> WHAT YOU WILL DO:
1) In the grant data design exercise, what should be easy to do without changing the `read` function or the data definitions?
2) Carry the grant data design exercise on from the point where it stops.

> EXTRACT TO READ:
*** Begin section ***
Now it is time to start building the program. Using the planning steps completed above, determine the information that you will need to represent in your program as data. 

You must clearly state which pieces of information you will choose to repesent. You should refer to the previous data definitions that we've used, but only store the information that you'll need to solve this particular problem. **However**, we want it to be easy **without changing the `read` function or data definitions** to switch to averaging grant money from another grant area. (This may impact what you store as data!)

Then complete the design of data definition(s) to represent that information. 

In [None]:
from typing import NamedTuple, List

GovernmentGrant = NamedTuple('GovernmentGrant', [('area', str),        
                                                 ('amt', int)])     # in range[0, ...)
# interp. government grant data from BC. includes the grant area ('area')
*** End section ***
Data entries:
*** Begin section ***
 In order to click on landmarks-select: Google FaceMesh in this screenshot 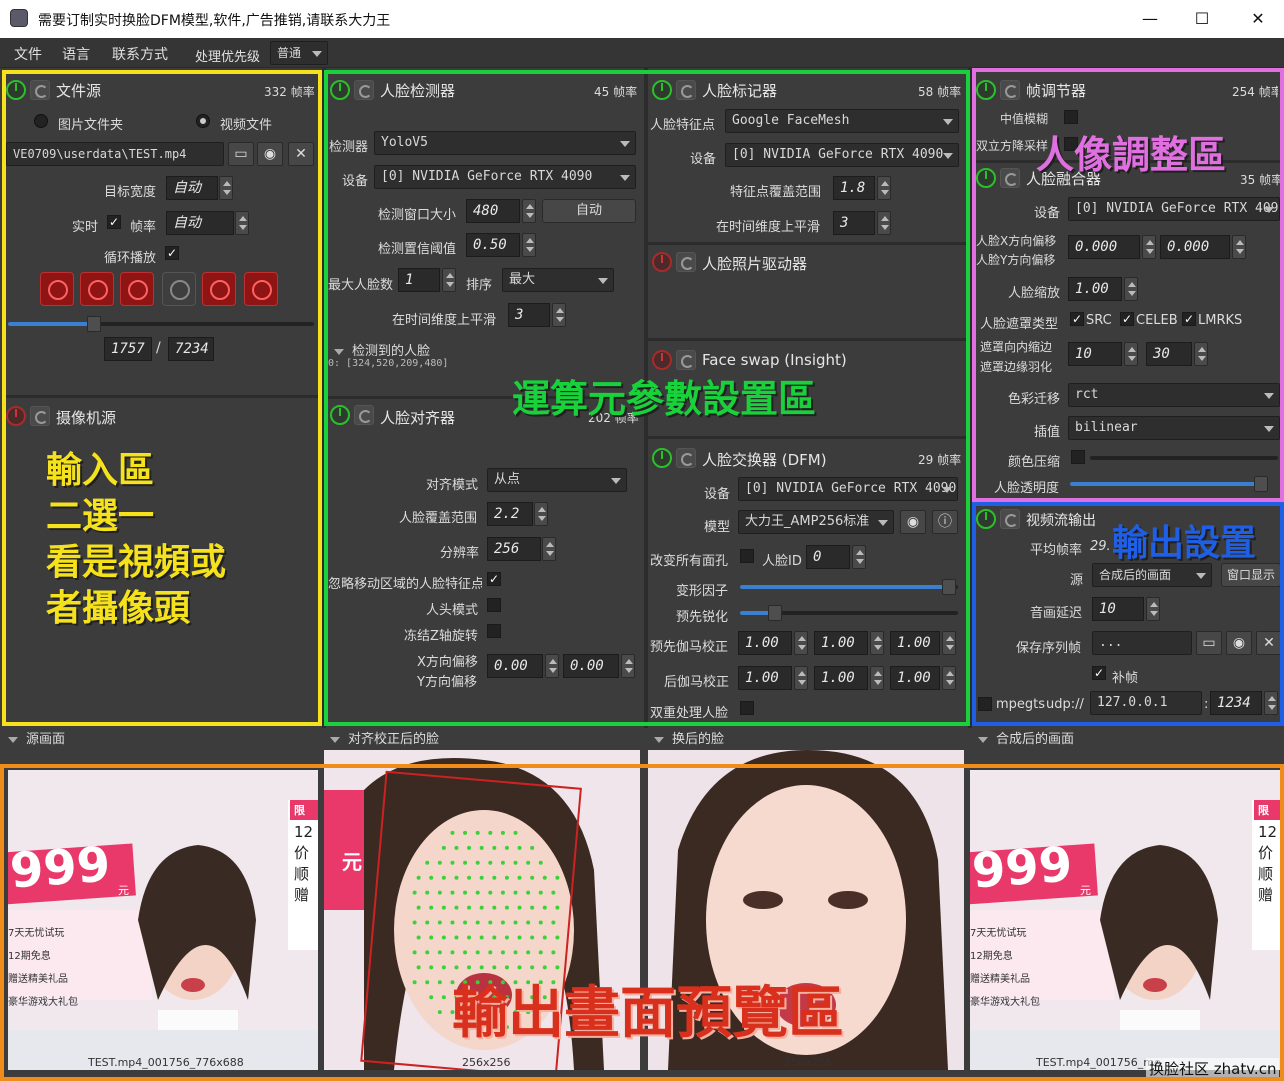, I will do `click(842, 121)`.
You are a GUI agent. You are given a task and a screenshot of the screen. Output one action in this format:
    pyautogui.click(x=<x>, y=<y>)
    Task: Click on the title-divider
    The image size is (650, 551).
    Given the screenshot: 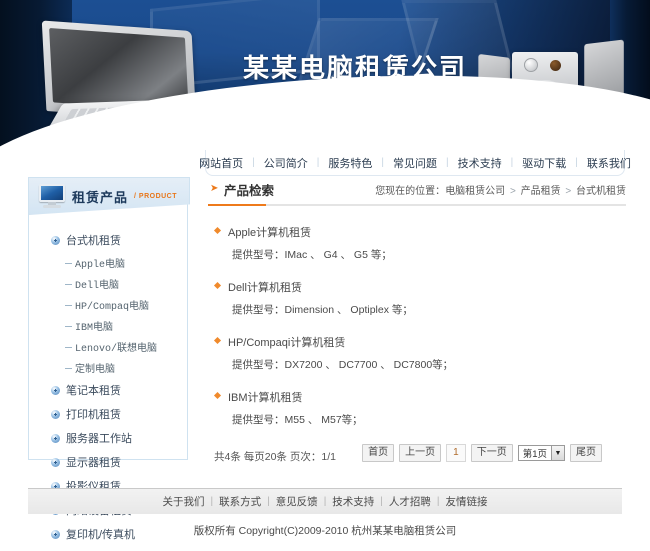 What is the action you would take?
    pyautogui.click(x=417, y=205)
    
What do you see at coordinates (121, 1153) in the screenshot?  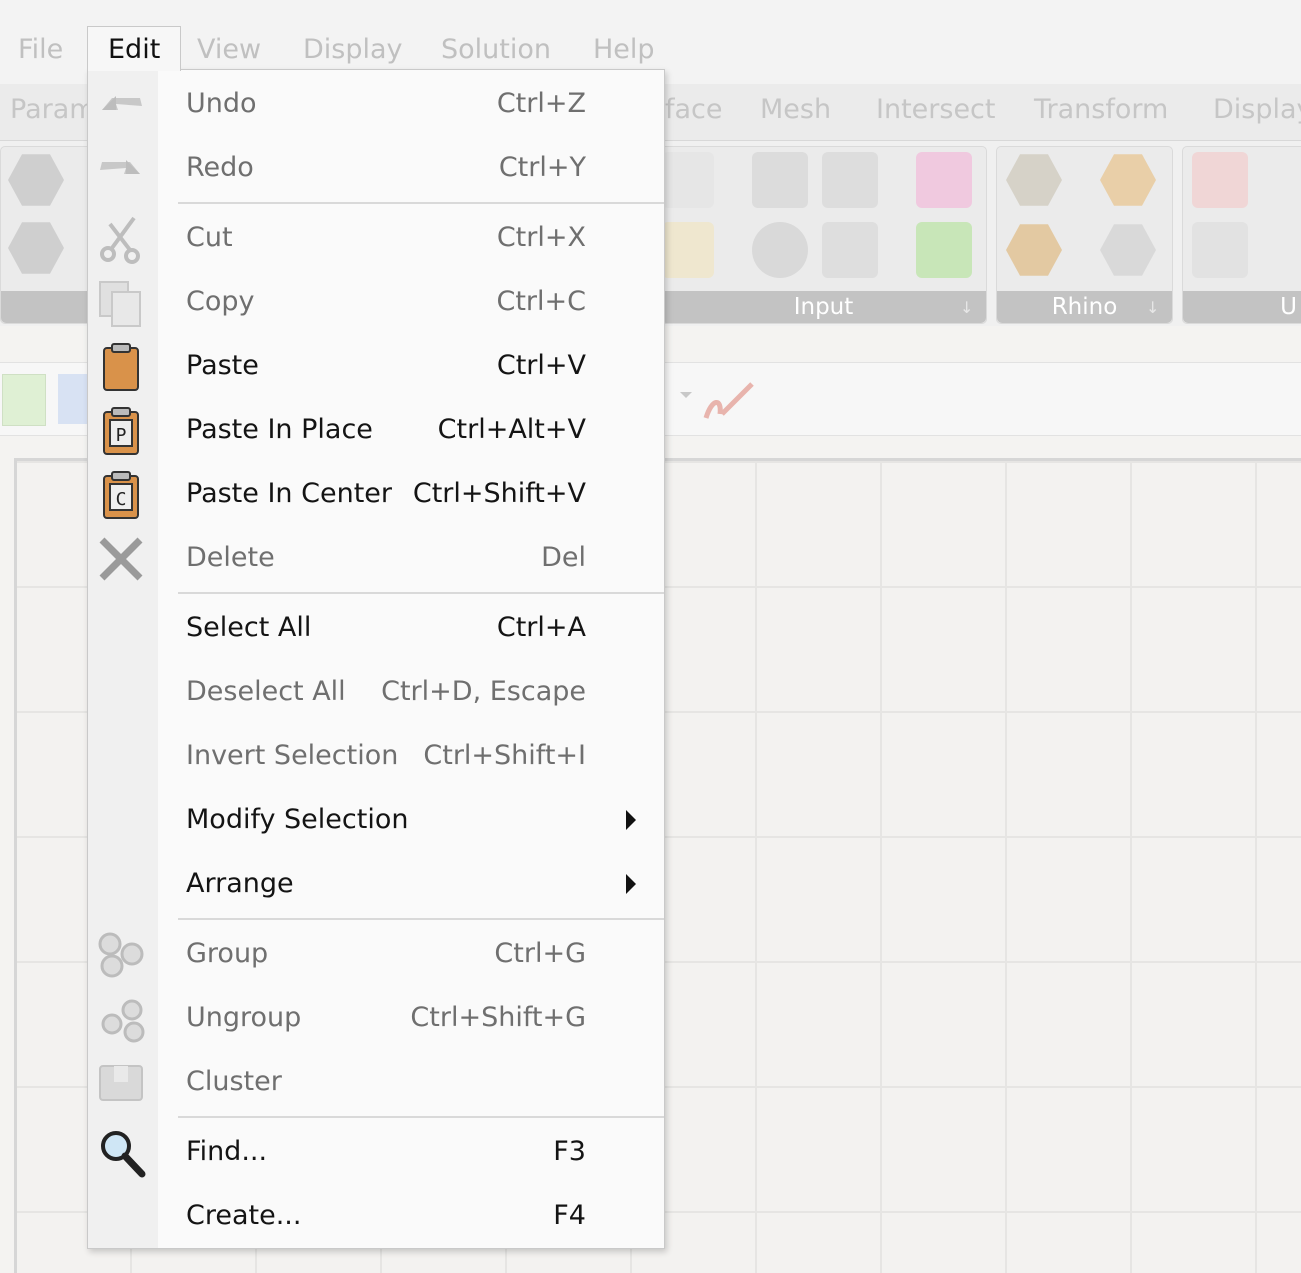 I see `magnifier-icon` at bounding box center [121, 1153].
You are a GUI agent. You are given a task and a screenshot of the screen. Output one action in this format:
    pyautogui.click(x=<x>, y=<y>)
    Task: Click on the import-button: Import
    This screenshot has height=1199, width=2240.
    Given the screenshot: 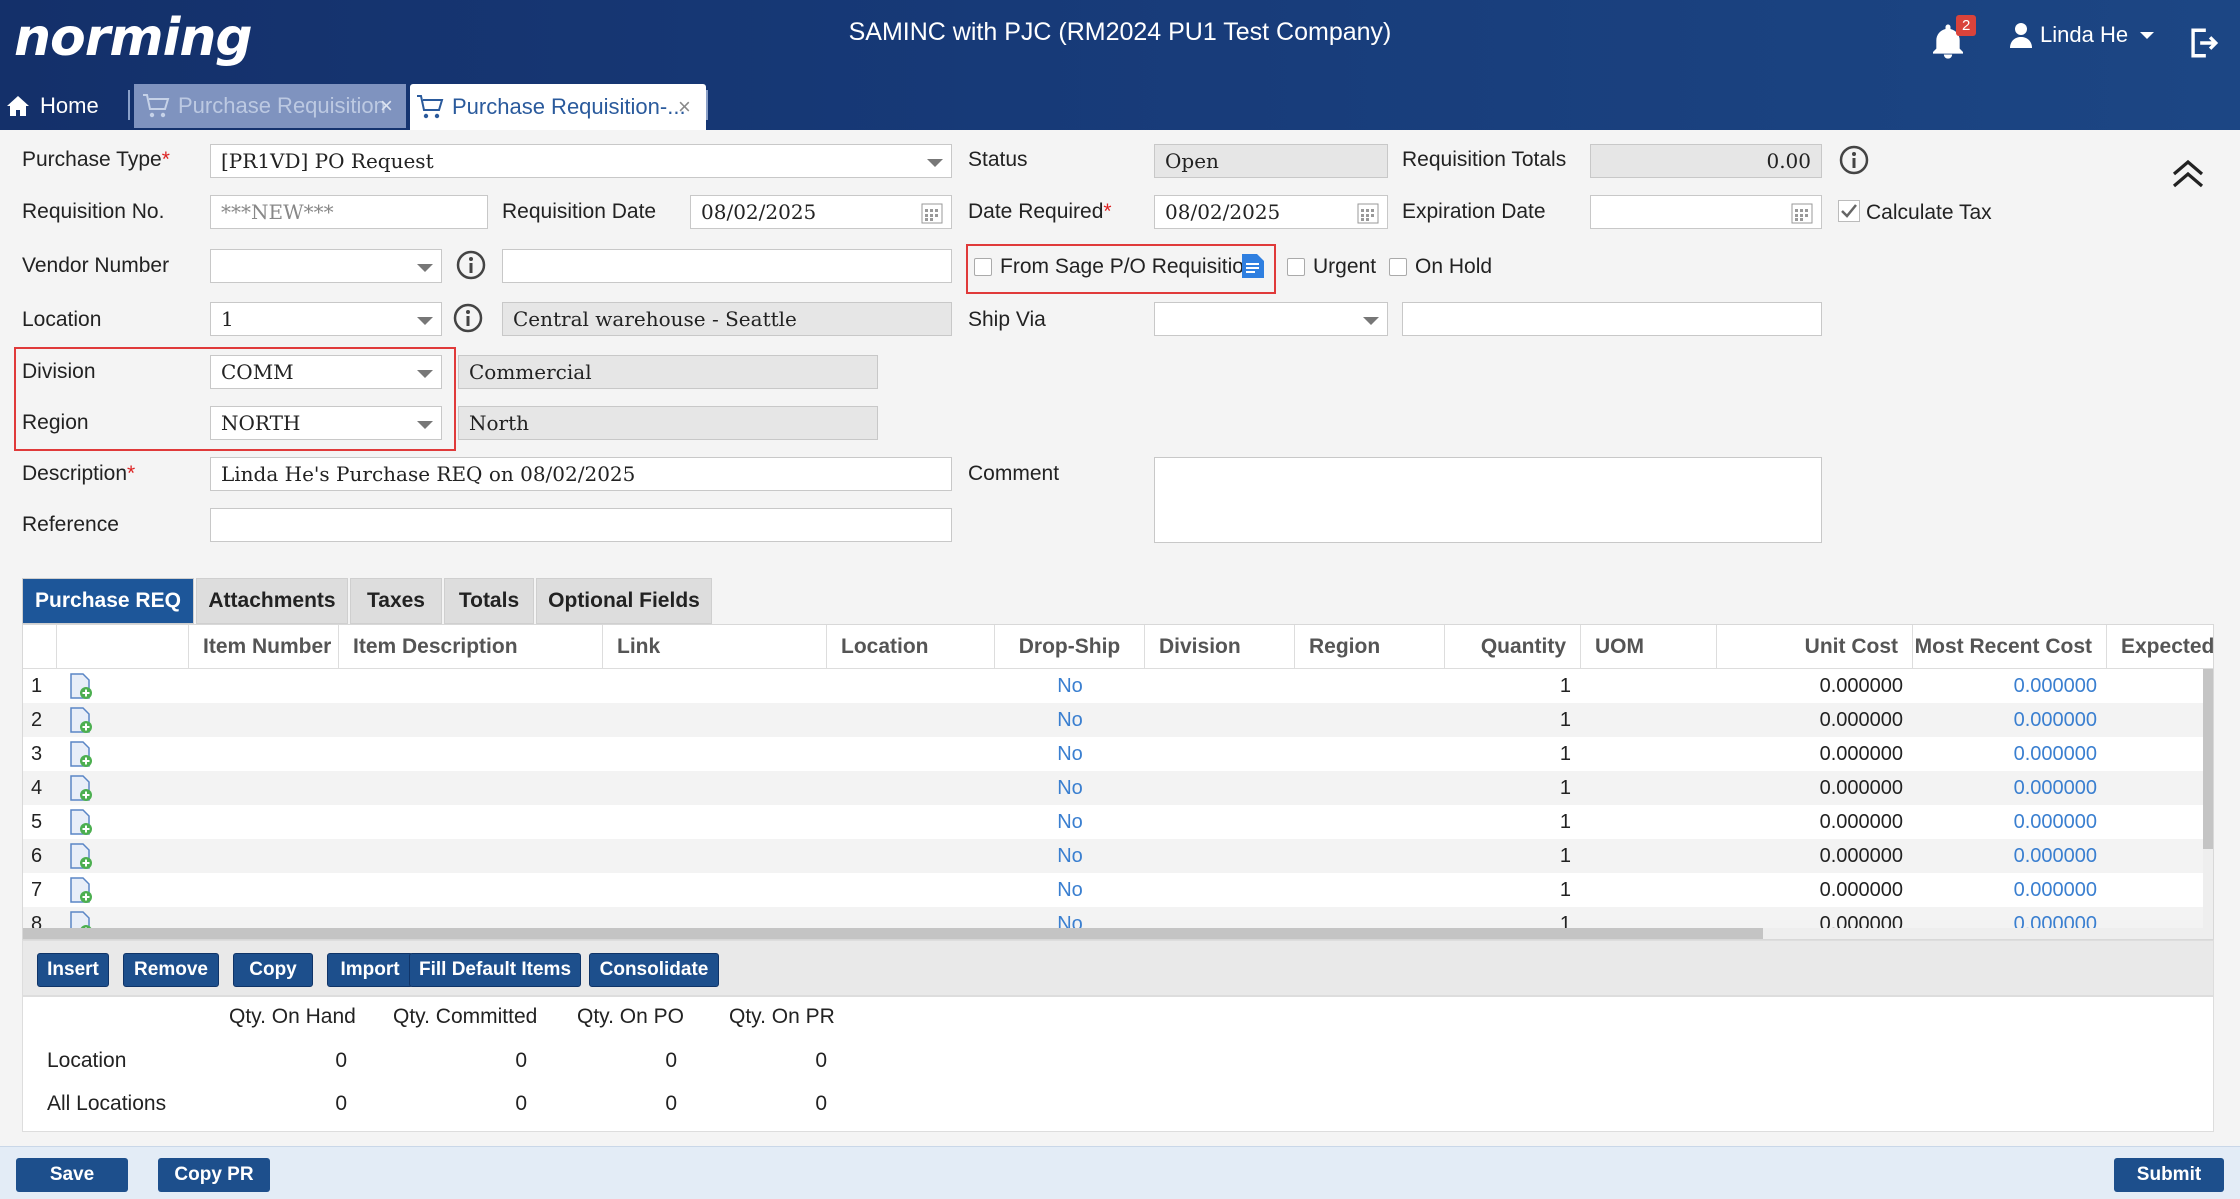 What is the action you would take?
    pyautogui.click(x=370, y=970)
*** End section ***
> ANSWERS TO THE PROBLEMS:
1) Switching to averaging grant money from another grant area.

2)
#         and payment amount ('amt') in CAD

AGRIFAIR = GovernmentGrant("Arts and Culture", 80000)
BMX = GovernmentGrant("Sport", 29500)
AIRSHOW = GovernmentGrant("Arts and Culture", 60000)
FALCONS = GovernmentGrant("Sport", 22000)
ARTS_COUNCIL = GovernmentGrant("Arts and Culture", 15100)
BARRACUDAS = GovernmentGrant("Sport", 51900)
AFRICAN_DESCENT_SOCIETY = GovernmentGrant("Arts and Culture", 25000)
ALL_BODIES = GovernmentGrant("Arts and Culture", 12000)
RAINBOW = GovernmentGrant("Arts and Culture", 5000)
YOUTH_MUSIC = GovernmentGrant("Arts and Culture", 31500)
CHINESE_ORCHESTRA = GovernmentGrant("Arts and Culture", 5000)

# template based on compound
def fn_for_government_grant(gg: GovernmentGrant) -> ...:
    return ...(gg.area,
               gg.amt)


# List[GovernmentGrant]
# interp. a list of community gaming grants

L0 = []
L1 = [AGRIFAIR, 
      BMX, 
      AIRSHOW, 
      FALCONS,
      ARTS_COUNCIL, 
      BARRACUDAS, 
      AFRICAN_DESCENT_SOCIETY, 
      ALL_BODIES, 
      RAINBOW,
      YOUTH_MUSIC, 
      CHINESE_ORCHESTRA]

# template based on arbitrary-sized and the reference rule
def fn_for_logg(logg: List[GovernmentGrant]) -> ...:
    # description of the acc
    acc = ... # type: ...
    for gg in logg:
        acc = ...(acc, fn_for_governmentGrant_grant(gg))
    return ...(acc)


## Problem 2a

Once you have your data definition(s) from Problem 1, design a function that reads
the information from the file and stores it as data in your program.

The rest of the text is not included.